## Task prompt:
Reproduce all the entries exactly.

Dataset items
····················

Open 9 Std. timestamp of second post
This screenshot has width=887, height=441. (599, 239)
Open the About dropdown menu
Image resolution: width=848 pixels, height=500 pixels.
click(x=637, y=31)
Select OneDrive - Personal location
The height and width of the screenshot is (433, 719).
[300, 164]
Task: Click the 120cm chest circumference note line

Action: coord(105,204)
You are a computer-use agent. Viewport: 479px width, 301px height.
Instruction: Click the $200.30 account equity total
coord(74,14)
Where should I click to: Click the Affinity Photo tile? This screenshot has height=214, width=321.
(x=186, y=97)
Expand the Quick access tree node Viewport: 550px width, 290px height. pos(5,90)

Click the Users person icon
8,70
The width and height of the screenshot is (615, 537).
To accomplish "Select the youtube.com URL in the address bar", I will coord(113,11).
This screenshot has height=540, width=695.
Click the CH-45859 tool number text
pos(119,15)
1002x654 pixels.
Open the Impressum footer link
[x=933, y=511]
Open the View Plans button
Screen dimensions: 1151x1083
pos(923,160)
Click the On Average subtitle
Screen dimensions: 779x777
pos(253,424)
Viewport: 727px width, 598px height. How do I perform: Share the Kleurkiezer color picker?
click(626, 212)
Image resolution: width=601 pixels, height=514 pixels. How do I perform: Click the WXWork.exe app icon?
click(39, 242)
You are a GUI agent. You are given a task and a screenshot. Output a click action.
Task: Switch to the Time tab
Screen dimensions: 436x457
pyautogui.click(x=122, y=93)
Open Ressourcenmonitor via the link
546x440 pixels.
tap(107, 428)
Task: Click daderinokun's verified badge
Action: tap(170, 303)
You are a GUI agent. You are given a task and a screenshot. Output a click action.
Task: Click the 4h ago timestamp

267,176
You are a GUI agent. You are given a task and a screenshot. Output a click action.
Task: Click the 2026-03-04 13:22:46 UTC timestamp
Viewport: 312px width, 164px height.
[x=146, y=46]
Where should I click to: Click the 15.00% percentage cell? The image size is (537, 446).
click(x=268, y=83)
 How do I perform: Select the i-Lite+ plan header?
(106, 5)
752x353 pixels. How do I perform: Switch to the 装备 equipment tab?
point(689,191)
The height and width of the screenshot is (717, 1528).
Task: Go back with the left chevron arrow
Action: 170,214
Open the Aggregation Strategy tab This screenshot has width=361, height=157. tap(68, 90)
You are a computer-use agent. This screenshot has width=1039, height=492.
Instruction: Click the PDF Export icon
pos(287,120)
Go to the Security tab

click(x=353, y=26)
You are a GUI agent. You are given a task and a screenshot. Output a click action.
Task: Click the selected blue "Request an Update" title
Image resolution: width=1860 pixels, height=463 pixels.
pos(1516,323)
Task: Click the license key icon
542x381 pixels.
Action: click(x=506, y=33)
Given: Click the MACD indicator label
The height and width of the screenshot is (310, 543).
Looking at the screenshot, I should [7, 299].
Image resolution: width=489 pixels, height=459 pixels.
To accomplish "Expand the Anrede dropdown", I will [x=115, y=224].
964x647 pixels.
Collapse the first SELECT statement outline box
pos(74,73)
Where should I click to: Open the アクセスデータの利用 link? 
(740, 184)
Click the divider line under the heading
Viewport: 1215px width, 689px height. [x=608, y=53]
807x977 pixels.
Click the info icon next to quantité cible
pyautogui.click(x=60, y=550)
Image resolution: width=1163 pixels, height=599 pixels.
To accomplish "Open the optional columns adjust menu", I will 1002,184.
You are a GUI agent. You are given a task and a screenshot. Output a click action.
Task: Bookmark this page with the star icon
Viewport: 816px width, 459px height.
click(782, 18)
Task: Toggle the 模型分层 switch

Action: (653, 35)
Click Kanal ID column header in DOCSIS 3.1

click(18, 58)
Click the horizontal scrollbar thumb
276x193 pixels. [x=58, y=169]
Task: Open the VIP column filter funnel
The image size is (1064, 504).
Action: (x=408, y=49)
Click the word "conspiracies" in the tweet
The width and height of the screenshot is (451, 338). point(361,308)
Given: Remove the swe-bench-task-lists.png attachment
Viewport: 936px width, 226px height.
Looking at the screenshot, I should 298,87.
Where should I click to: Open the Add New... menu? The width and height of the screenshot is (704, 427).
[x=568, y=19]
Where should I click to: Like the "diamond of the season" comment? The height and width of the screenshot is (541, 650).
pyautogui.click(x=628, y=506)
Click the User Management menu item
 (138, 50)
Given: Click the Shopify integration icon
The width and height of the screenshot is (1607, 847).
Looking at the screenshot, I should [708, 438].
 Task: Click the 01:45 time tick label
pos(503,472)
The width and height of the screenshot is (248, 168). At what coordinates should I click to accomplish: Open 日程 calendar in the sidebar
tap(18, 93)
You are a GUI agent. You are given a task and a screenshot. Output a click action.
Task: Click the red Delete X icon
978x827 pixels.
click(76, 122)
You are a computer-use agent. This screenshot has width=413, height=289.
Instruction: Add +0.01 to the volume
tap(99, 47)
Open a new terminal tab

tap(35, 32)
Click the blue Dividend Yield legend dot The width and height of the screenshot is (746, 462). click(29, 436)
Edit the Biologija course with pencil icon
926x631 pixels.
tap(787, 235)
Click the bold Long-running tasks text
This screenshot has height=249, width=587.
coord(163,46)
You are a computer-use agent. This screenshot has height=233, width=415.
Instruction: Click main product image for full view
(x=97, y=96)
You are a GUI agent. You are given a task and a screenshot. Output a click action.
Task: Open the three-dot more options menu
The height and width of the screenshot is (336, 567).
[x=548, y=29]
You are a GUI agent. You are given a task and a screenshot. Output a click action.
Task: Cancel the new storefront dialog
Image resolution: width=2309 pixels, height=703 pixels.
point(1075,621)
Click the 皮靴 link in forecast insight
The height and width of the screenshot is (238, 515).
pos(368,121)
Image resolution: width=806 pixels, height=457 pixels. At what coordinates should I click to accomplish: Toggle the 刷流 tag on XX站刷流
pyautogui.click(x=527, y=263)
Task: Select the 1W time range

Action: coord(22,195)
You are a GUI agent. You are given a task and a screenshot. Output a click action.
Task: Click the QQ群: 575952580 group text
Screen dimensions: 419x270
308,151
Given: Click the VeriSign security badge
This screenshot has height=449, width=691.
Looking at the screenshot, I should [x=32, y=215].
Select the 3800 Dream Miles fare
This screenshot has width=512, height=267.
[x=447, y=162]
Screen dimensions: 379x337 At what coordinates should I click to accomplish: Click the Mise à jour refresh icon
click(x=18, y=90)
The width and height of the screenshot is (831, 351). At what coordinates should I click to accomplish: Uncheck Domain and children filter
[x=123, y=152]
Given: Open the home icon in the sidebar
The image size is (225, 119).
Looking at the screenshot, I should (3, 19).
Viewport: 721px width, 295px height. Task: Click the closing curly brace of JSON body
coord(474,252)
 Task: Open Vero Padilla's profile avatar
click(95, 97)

····················

## Exercise response:
Open 9 Std. timestamp of second post
This screenshot has width=887, height=441. (599, 239)
Open the About dropdown menu
Image resolution: width=848 pixels, height=500 pixels.
click(x=637, y=31)
Select OneDrive - Personal location
The height and width of the screenshot is (433, 719).
[300, 164]
Task: Click the 120cm chest circumference note line

Action: coord(105,204)
You are a computer-use agent. Viewport: 479px width, 301px height.
Instruction: Click the $200.30 account equity total
coord(74,14)
Where should I click to: Click the Affinity Photo tile? This screenshot has height=214, width=321.
(x=186, y=97)
Expand the Quick access tree node Viewport: 550px width, 290px height. pos(5,90)

Click the Users person icon
8,70
The width and height of the screenshot is (615, 537).
To accomplish "Select the youtube.com URL in the address bar", I will coord(113,11).
This screenshot has height=540, width=695.
Click the CH-45859 tool number text
pos(119,15)
1002x654 pixels.
Open the Impressum footer link
[x=933, y=511]
Open the View Plans button
Screen dimensions: 1151x1083
pos(923,160)
Click the On Average subtitle
Screen dimensions: 779x777
pos(253,424)
Viewport: 727px width, 598px height. How do I perform: Share the Kleurkiezer color picker?
click(626, 212)
Image resolution: width=601 pixels, height=514 pixels. How do I perform: Click the WXWork.exe app icon?
click(39, 242)
You are a GUI agent. You are given a task and a screenshot. Output a click action.
Task: Switch to the Time tab
Screen dimensions: 436x457
pyautogui.click(x=122, y=93)
Open Ressourcenmonitor via the link
546x440 pixels.
tap(107, 428)
Task: Click daderinokun's verified badge
Action: tap(170, 303)
You are a GUI agent. You are given a task and a screenshot. Output a click action.
Task: Click the 4h ago timestamp

267,176
You are a GUI agent. You are given a task and a screenshot. Output a click action.
Task: Click the 2026-03-04 13:22:46 UTC timestamp
Viewport: 312px width, 164px height.
[x=146, y=46]
Where should I click to: Click the 15.00% percentage cell? The image size is (537, 446).
click(x=268, y=83)
 How do I perform: Select the i-Lite+ plan header?
(106, 5)
752x353 pixels. How do I perform: Switch to the 装备 equipment tab?
point(689,191)
The height and width of the screenshot is (717, 1528).
Task: Go back with the left chevron arrow
Action: 170,214
Open the Aggregation Strategy tab This screenshot has width=361, height=157. tap(68, 90)
You are a computer-use agent. This screenshot has width=1039, height=492.
Instruction: Click the PDF Export icon
pos(287,120)
Go to the Security tab

click(x=353, y=26)
You are a GUI agent. You are given a task and a screenshot. Output a click action.
Task: Click the selected blue "Request an Update" title
Image resolution: width=1860 pixels, height=463 pixels.
pos(1516,323)
Task: Click the license key icon
542x381 pixels.
Action: click(x=506, y=33)
Given: Click the MACD indicator label
The height and width of the screenshot is (310, 543).
Looking at the screenshot, I should [7, 299].
Image resolution: width=489 pixels, height=459 pixels.
To accomplish "Expand the Anrede dropdown", I will [x=115, y=224].
964x647 pixels.
Collapse the first SELECT statement outline box
pos(74,73)
Where should I click to: Open the アクセスデータの利用 link? 
(740, 184)
Click the divider line under the heading
Viewport: 1215px width, 689px height. [x=608, y=53]
807x977 pixels.
Click the info icon next to quantité cible
pyautogui.click(x=60, y=550)
Image resolution: width=1163 pixels, height=599 pixels.
To accomplish "Open the optional columns adjust menu", I will 1002,184.
You are a GUI agent. You are given a task and a screenshot. Output a click action.
Task: Bookmark this page with the star icon
Viewport: 816px width, 459px height.
click(782, 18)
Task: Toggle the 模型分层 switch

Action: (653, 35)
Click Kanal ID column header in DOCSIS 3.1

click(18, 58)
Click the horizontal scrollbar thumb
276x193 pixels. [x=58, y=169]
Task: Open the VIP column filter funnel
The image size is (1064, 504).
Action: (x=408, y=49)
Click the word "conspiracies" in the tweet
The width and height of the screenshot is (451, 338). point(361,308)
Given: Remove the swe-bench-task-lists.png attachment
Viewport: 936px width, 226px height.
Looking at the screenshot, I should 298,87.
Where should I click to: Open the Add New... menu? The width and height of the screenshot is (704, 427).
[x=568, y=19]
Where should I click to: Like the "diamond of the season" comment? The height and width of the screenshot is (541, 650).
pyautogui.click(x=628, y=506)
Click the User Management menu item
 (138, 50)
Given: Click the Shopify integration icon
The width and height of the screenshot is (1607, 847).
Looking at the screenshot, I should [708, 438].
 Task: Click the 01:45 time tick label
pos(503,472)
The width and height of the screenshot is (248, 168). At what coordinates should I click to accomplish: Open 日程 calendar in the sidebar
tap(18, 93)
You are a GUI agent. You are given a task and a screenshot. Output a click action.
Task: Click the red Delete X icon
978x827 pixels.
click(76, 122)
You are a computer-use agent. This screenshot has width=413, height=289.
Instruction: Add +0.01 to the volume
tap(99, 47)
Open a new terminal tab

tap(35, 32)
Click the blue Dividend Yield legend dot The width and height of the screenshot is (746, 462). click(29, 436)
Edit the Biologija course with pencil icon
926x631 pixels.
tap(787, 235)
Click the bold Long-running tasks text
This screenshot has height=249, width=587.
coord(163,46)
You are a computer-use agent. This screenshot has height=233, width=415.
Instruction: Click main product image for full view
(x=97, y=96)
You are a GUI agent. You are given a task and a screenshot. Output a click action.
Task: Open the three-dot more options menu
The height and width of the screenshot is (336, 567).
[x=548, y=29]
You are a GUI agent. You are given a task and a screenshot. Output a click action.
Task: Cancel the new storefront dialog
Image resolution: width=2309 pixels, height=703 pixels.
point(1075,621)
Click the 皮靴 link in forecast insight
The height and width of the screenshot is (238, 515).
pos(368,121)
Image resolution: width=806 pixels, height=457 pixels. At what coordinates should I click to accomplish: Toggle the 刷流 tag on XX站刷流
pyautogui.click(x=527, y=263)
Task: Select the 1W time range

Action: coord(22,195)
You are a GUI agent. You are given a task and a screenshot. Output a click action.
Task: Click the QQ群: 575952580 group text
Screen dimensions: 419x270
308,151
Given: Click the VeriSign security badge
This screenshot has height=449, width=691.
Looking at the screenshot, I should [x=32, y=215].
Select the 3800 Dream Miles fare
This screenshot has width=512, height=267.
[x=447, y=162]
Screen dimensions: 379x337 At what coordinates should I click to accomplish: Click the Mise à jour refresh icon
click(x=18, y=90)
The width and height of the screenshot is (831, 351). At what coordinates should I click to accomplish: Uncheck Domain and children filter
[x=123, y=152]
Given: Open the home icon in the sidebar
The image size is (225, 119).
Looking at the screenshot, I should (3, 19).
Viewport: 721px width, 295px height. Task: Click the closing curly brace of JSON body
coord(474,252)
 Task: Open Vero Padilla's profile avatar
click(95, 97)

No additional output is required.